Location: Plant Science Research
Project Number: 6070-21600-001-014-R
Project Type: Reimbursable Cooperative Agreement
Start Date: Jan 1, 2025
End Date: Dec 31, 2025
Objective:
1. Quantify actual stocks of SOC on private farms in the southeastern US that have been or are in early transition towards more conservation-based agricultural production based on the principles of soil health management.
2. Develop statistical associations among SOC stock, soil health condition, historical cotton production estimates, and outputs of sustainability predicted from the Fieldprint Calculator of the Field to Market, as affected by management choices.

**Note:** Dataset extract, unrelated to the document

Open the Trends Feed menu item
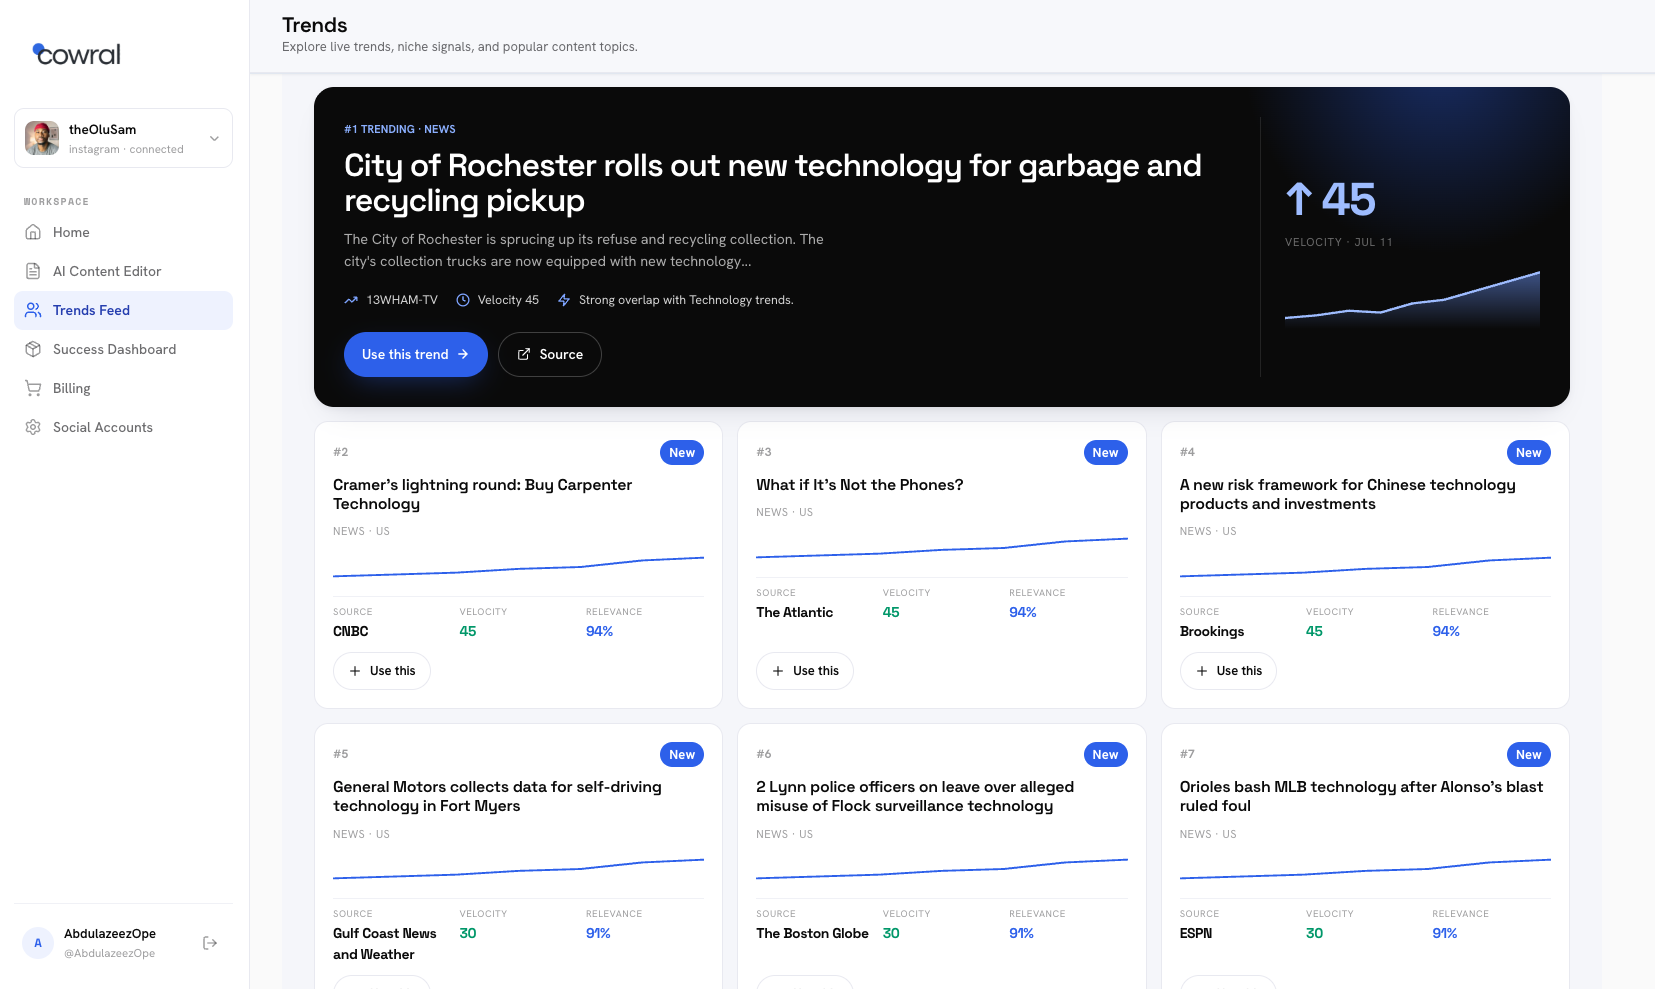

3. Characterize the suite of management practices that have the most potential for conserving natural resources while optimizing agricultural productivity output. Benefits of these analyses are expected (a) on the farm with improvement in soil health condition and potential for ecosystem market development, and (b) to the public through social and environmental co-benefits.
Approach:
Cotton growers throughout the southeastern US will be contacted for collaboration. The intent will be to identify those growers having adopted conservation management using well-established soil health principles. Identification will be through contact of principal investigators with other investigators, university extension specialists, and NRCS agents throughout the region. Once identified, one to several fields on that farm will be sampled and the associated management history will be recorded with an interview with the farmer. Within a particular “ecoregion node” (i.e., cluster of one to several neighboring counties with similar characteristics), our intent will be to sample a number of farms having different lengths of time of conservation management adoption, different crop rotation sequences with peanut and cotton as a key component of the rotation, and as part of the paired approach to have different land cover types (e.g., disk-till cropland, no-till cropland, managed pasture, and hardwood and pine woodlands). Over the course of four years of this project, at least 12 “ecoregion nodes” will be sampled.
Projected sampling of ecoregion nodes might follow the following schedule:
2025 High Plains of TX; Central Rolling Plains of TX; Blackland Prairie of TX; Gulf Coast Prairie of TX; Rio Grande Valley of TX
Surface residue and soil will be sampled following a standardized approach according to the following. Two representative locations within a field of interest will be located and up to five sampling points around each location will be sampled and composited to obtain two replicate samples per field. The intent will be to maximize the number of fields with unique management style, duration, and geographic location rather than obtain numerous subsamples within a field. Surface residue within a 30-cm diameter ring will be collected at each replicate to characterize ground cover and to analyze for C and N contents. Soil will be collected at depth of 0-10 cm using a 4-cm diameter coring device from five individual locations separated by a distance of 10 m in cardinal directions from a central point. Soil at depths of 10-30 cm and 30-60 cm will be collected at the same locations using a 3-cm diameter drill auger. Surface residue will be dried, ground, and analyzed for total C and N concentrations. Soil N levels, including NO3- and NH4+, will be analyzed at all soil depths collected. Soil will be dried, sieved, and analyzed for total, particulate, and mineralizable C and N fractions according to standard operating protocols of the Soil Ecology and Management Lab at NC State University, and routine soil chemical analyses according to the North Carolina Department of Agriculture Soil Testing Laboratory, as described in Franzluebbers (2021).